My friend Michael Dorman left the following comment on my post about a bug in SQL Server 2005:

Stored Procedure creation in T-SQL doesn’t guarantee to check to see that the dependent objects exist. That’s not a bug, it’s by design.

According to the SQL Server 2005 Books Online, Deferred Name Resolution and Compilation:

Deferred name resolution can only be used when you reference nonexistent table objects. All other objects must exist at the time the stored procedure is created. For example, when you reference an existing table in a stored procedure you cannot list nonexistent columns for that table.

Based on this the creation of the following stored procedure should fail (since the CustomerTypeX column doesn’t exist):

CREATE PROCEDURE [dbo].MyProcedure

AS

    CREATE TABLE #temp (id uniqueidentifier)

    SELECT Customer.CustomerTypeX

    FROM Sales.Customer

    WHERE EXISTS (SELECT * FROM #temp)

GO

But SQL Server 2005 creates it without any warning or error.
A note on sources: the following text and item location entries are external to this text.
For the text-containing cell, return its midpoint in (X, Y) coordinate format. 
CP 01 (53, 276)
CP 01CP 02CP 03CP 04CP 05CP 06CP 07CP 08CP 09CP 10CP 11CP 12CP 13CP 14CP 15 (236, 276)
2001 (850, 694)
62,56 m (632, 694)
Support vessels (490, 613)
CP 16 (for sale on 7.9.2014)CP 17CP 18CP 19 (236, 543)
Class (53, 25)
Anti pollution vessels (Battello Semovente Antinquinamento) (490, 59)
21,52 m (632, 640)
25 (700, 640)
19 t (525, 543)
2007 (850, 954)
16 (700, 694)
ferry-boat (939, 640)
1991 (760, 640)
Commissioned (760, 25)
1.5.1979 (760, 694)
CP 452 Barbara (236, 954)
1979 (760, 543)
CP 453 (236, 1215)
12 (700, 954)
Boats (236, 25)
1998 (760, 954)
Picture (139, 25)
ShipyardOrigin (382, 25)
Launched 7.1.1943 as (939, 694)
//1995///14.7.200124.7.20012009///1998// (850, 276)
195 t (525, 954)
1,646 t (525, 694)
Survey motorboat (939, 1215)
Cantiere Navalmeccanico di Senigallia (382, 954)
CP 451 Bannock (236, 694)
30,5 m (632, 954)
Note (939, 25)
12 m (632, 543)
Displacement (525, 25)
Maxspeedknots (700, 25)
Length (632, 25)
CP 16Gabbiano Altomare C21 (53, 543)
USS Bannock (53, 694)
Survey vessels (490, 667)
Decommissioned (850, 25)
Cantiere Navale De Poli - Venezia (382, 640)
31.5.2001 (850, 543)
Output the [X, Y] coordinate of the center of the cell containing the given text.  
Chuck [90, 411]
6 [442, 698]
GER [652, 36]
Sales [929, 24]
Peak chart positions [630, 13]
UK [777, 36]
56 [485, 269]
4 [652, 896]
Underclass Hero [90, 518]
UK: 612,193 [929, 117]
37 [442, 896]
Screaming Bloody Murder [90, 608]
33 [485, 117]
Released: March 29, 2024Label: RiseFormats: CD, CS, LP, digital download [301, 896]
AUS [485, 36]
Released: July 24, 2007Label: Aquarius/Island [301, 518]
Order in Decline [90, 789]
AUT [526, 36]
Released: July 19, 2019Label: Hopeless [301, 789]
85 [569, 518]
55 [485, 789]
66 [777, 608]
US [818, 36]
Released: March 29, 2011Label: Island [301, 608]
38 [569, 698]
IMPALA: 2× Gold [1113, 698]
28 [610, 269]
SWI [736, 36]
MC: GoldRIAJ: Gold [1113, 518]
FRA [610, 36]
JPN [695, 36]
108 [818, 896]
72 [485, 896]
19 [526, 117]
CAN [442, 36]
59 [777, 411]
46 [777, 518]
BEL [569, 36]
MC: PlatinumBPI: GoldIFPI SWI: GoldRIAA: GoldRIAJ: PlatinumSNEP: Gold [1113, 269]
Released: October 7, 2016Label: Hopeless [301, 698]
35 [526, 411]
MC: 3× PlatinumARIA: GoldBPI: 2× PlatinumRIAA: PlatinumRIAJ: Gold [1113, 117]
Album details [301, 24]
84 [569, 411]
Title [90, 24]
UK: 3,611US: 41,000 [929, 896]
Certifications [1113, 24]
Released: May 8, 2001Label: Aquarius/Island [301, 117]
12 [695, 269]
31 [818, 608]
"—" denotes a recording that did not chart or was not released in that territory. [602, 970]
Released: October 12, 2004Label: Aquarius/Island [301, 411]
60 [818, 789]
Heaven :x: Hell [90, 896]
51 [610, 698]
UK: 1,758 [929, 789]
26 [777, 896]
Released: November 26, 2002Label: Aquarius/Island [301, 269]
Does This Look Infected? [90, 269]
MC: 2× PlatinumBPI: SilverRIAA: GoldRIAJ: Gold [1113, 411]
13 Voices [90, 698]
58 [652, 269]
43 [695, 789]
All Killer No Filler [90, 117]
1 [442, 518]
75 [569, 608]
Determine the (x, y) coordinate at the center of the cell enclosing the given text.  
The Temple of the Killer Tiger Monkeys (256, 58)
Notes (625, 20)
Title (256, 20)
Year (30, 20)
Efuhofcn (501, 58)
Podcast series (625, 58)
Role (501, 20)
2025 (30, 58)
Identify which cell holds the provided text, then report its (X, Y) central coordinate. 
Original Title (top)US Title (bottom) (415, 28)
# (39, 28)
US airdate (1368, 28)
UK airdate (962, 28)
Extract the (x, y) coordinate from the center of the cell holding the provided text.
The reference to the temporary table on the nested query seems to make it quit any effort to resolve the identifiers (either table names or column names anywhere in the query), and I see no reason of why it should.

The behavior is also not consistent to what happens when no temporary tables are involved in the nested query. If I remove the nested query and keep everything else from the example in my previous post (I could also keep the nested query and refer to another table, say Person.Contact):

CREATE PROCEDURE [dbo].MyProcedure

AS

    CREATE TABLE #temp (id uniqueidentifier)

    SELECT CustomerXXX.CustomerType

    FROM Sales.Customer

GO

I get the following error message upon creation:

Msg 4104, Level 16, State 1, Procedure MyProcedure, Line 4
The multi-part identifier "CustomerXXX.CustomerType" could not be bound.

Why is it different? For me this is a bug.